***** Data supplied

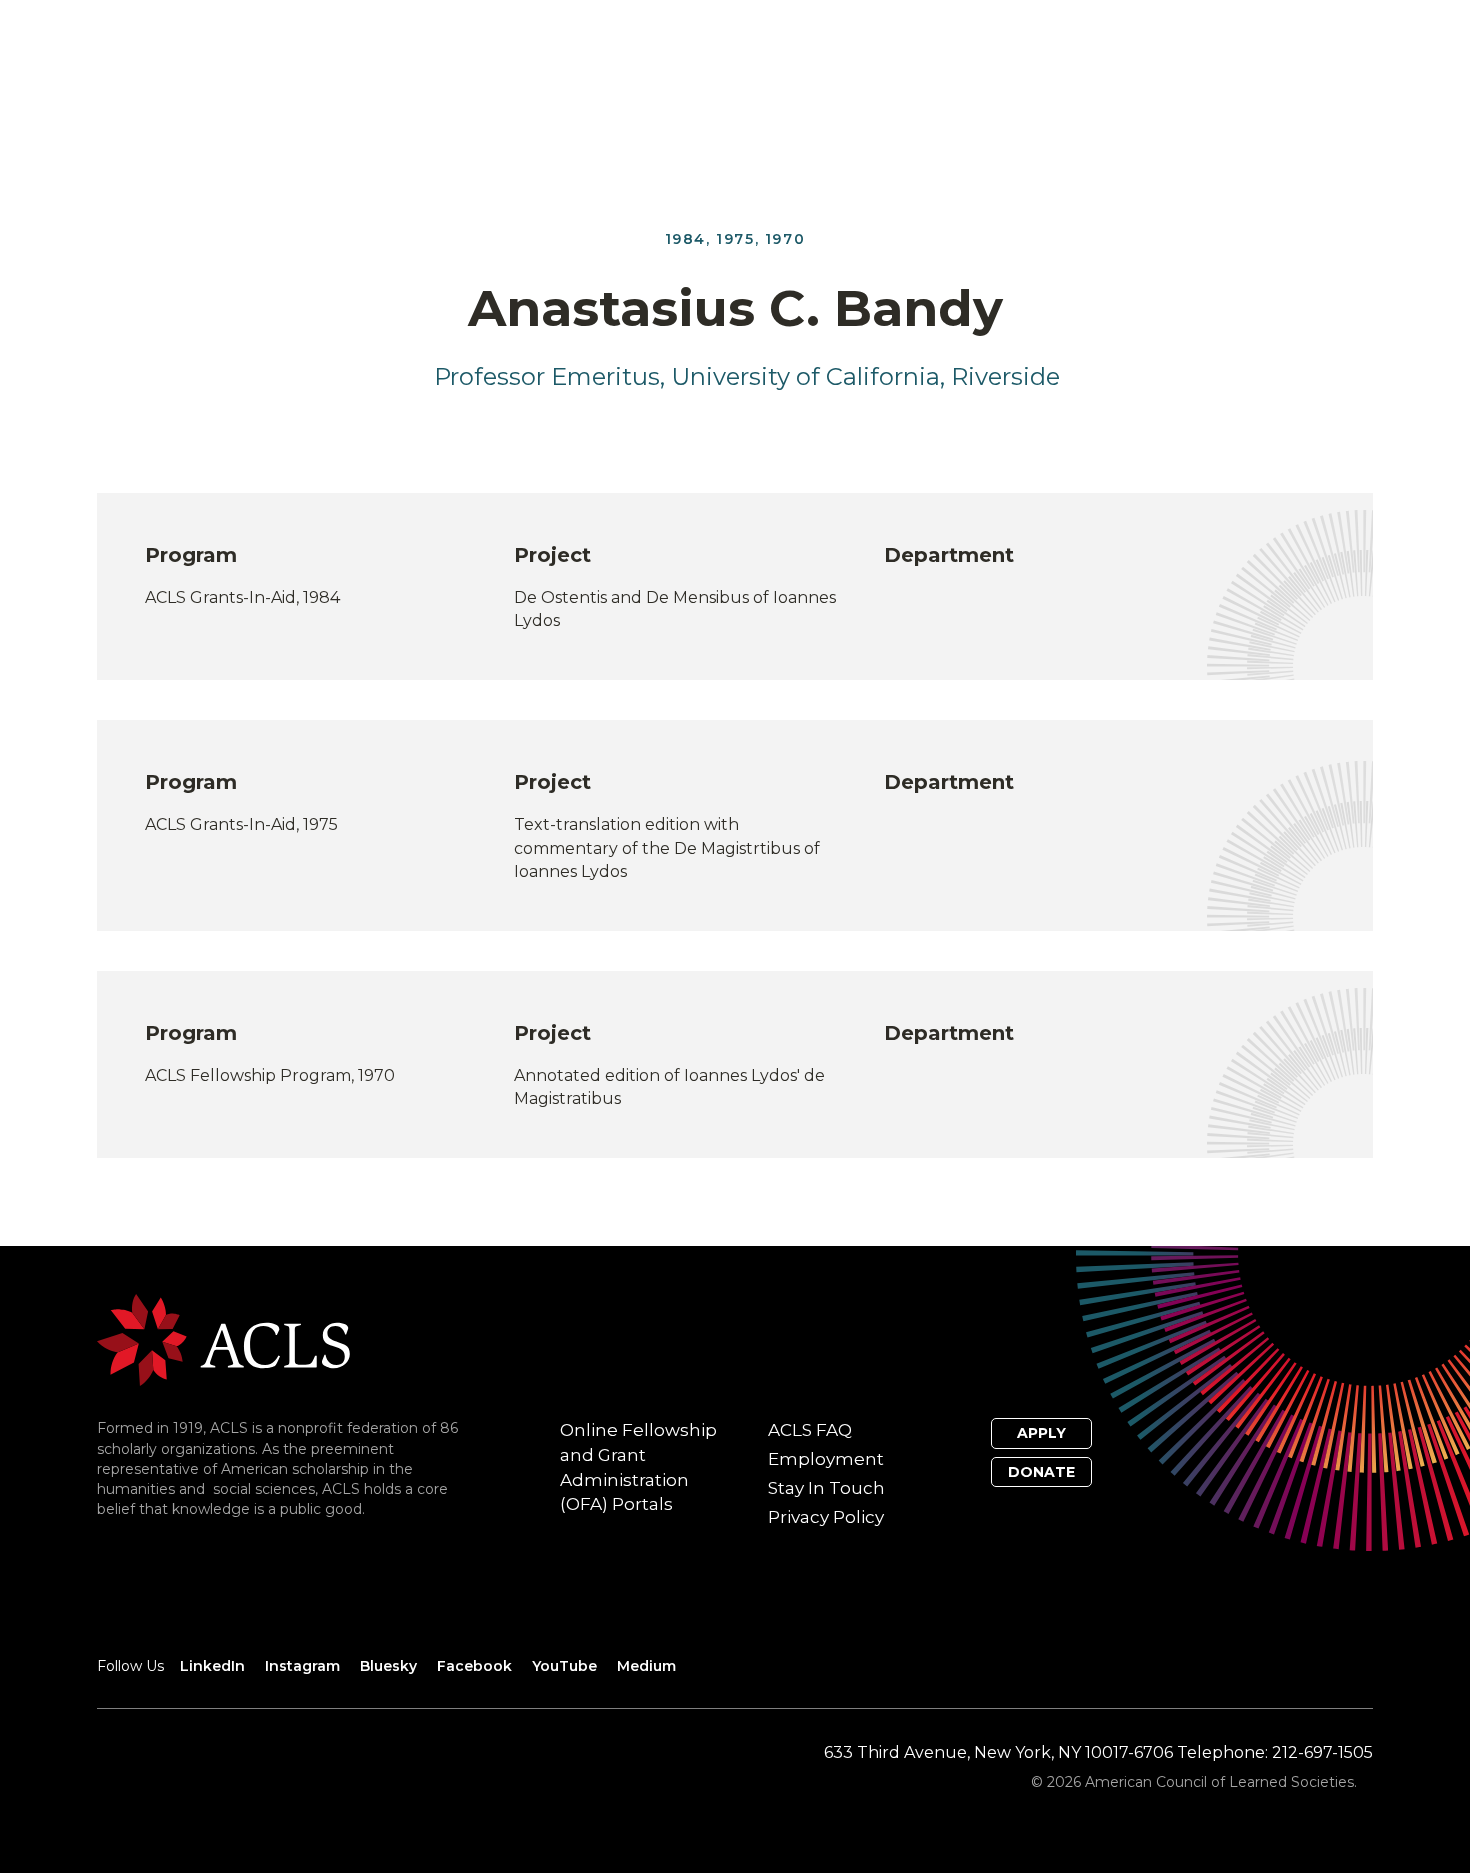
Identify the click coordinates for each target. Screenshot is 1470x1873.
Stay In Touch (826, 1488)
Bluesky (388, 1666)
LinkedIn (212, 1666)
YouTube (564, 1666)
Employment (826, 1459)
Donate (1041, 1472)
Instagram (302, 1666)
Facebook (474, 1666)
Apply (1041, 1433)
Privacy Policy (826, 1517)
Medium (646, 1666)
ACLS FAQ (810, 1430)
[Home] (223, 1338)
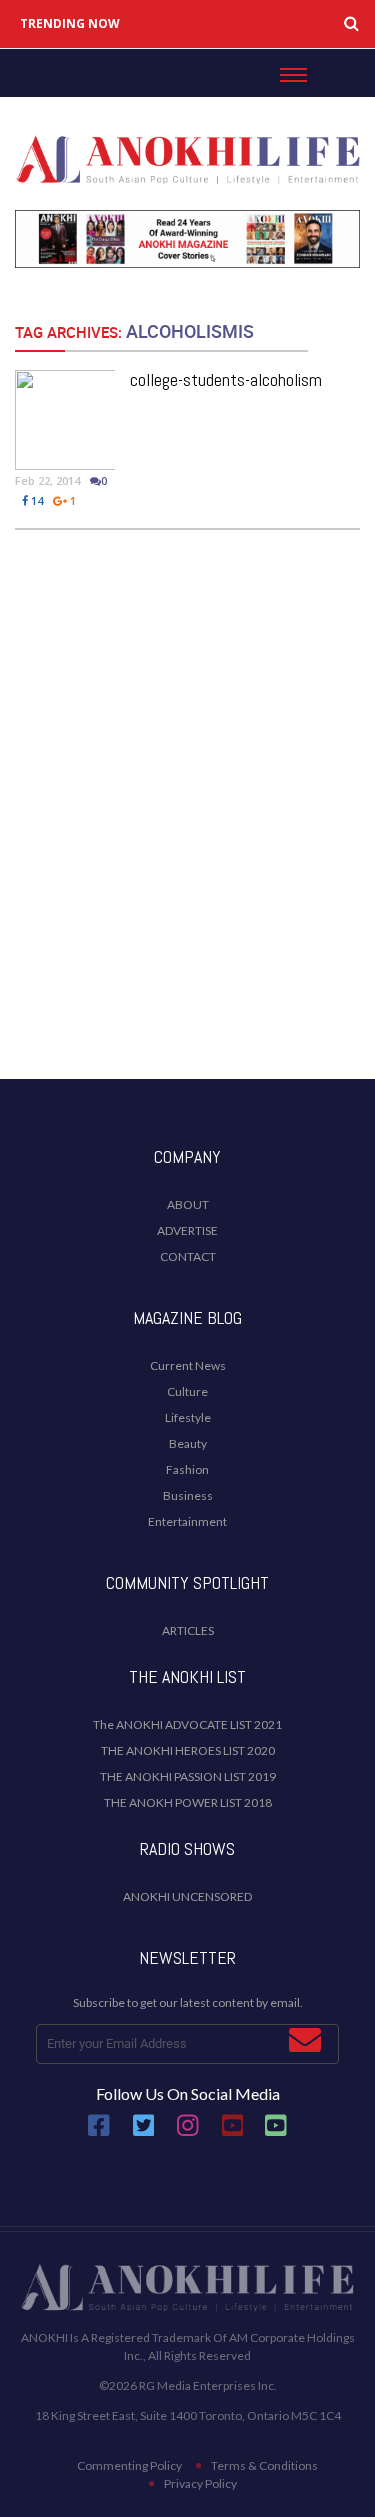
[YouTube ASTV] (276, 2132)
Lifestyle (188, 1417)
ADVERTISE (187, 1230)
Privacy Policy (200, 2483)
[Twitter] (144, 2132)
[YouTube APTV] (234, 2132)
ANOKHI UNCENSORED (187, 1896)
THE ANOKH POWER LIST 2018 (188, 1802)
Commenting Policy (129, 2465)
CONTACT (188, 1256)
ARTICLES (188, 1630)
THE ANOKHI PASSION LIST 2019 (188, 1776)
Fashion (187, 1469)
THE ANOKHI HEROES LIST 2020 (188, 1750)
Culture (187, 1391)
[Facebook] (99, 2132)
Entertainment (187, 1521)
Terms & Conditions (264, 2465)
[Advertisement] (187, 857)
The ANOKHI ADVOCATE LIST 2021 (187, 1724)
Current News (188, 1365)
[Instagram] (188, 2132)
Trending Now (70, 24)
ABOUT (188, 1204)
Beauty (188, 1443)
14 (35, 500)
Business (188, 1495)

**********
***** Data supplied

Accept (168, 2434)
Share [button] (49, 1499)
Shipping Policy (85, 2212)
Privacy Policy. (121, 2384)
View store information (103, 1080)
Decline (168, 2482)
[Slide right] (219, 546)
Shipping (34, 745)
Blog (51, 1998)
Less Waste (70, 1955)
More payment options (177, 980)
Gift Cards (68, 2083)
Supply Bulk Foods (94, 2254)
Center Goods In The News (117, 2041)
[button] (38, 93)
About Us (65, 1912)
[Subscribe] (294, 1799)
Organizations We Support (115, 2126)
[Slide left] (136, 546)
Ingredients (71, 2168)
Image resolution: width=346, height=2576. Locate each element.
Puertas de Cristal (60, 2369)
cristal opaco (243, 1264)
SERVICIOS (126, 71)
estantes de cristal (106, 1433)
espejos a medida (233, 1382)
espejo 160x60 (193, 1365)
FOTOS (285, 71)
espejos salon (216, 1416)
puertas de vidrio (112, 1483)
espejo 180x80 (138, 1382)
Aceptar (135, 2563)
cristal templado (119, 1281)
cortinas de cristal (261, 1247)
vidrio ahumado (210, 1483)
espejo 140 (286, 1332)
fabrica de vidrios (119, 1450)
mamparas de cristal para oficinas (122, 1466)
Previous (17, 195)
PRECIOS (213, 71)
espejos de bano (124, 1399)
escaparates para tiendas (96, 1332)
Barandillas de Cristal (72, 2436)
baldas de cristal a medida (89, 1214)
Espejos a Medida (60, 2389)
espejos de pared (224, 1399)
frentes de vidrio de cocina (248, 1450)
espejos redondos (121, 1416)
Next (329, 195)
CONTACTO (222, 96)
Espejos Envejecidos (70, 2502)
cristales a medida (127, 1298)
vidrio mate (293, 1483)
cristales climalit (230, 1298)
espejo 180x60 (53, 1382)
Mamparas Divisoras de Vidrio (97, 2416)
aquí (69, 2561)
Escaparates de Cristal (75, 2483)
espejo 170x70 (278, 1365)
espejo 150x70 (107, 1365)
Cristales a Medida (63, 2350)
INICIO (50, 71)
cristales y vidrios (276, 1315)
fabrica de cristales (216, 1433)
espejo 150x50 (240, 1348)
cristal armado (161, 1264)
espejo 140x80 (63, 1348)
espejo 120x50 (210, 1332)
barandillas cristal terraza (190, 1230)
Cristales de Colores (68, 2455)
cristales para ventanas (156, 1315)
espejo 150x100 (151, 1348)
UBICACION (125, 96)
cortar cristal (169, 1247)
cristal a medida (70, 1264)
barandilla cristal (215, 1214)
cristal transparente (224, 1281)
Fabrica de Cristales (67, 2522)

**********

### Requirement
Give back exactly the lines of the listing above that run from the line with "vidrio mate (293, 1483)" to the line with "barandilla cristal (215, 1214)", inclusive.

### Output for this exercise
vidrio mate (293, 1483)
cristales climalit (230, 1298)
espejo 180x60 (53, 1382)
Mamparas Divisoras de Vidrio (97, 2416)
aquí (69, 2561)
Escaparates de Cristal (75, 2483)
espejo 170x70 (278, 1365)
espejo 150x70 (107, 1365)
Cristales a Medida (63, 2350)
INICIO (50, 71)
cristales y vidrios (276, 1315)
fabrica de cristales (216, 1433)
espejo 150x50 (240, 1348)
cristal armado (161, 1264)
espejo 140x80 (63, 1348)
espejo 120x50 (210, 1332)
barandillas cristal terraza (190, 1230)
Cristales de Colores (68, 2455)
cristales para ventanas (156, 1315)
espejo 150x100 (151, 1348)
UBICACION (125, 96)
cortar cristal (169, 1247)
cristal a medida (70, 1264)
barandilla cristal (215, 1214)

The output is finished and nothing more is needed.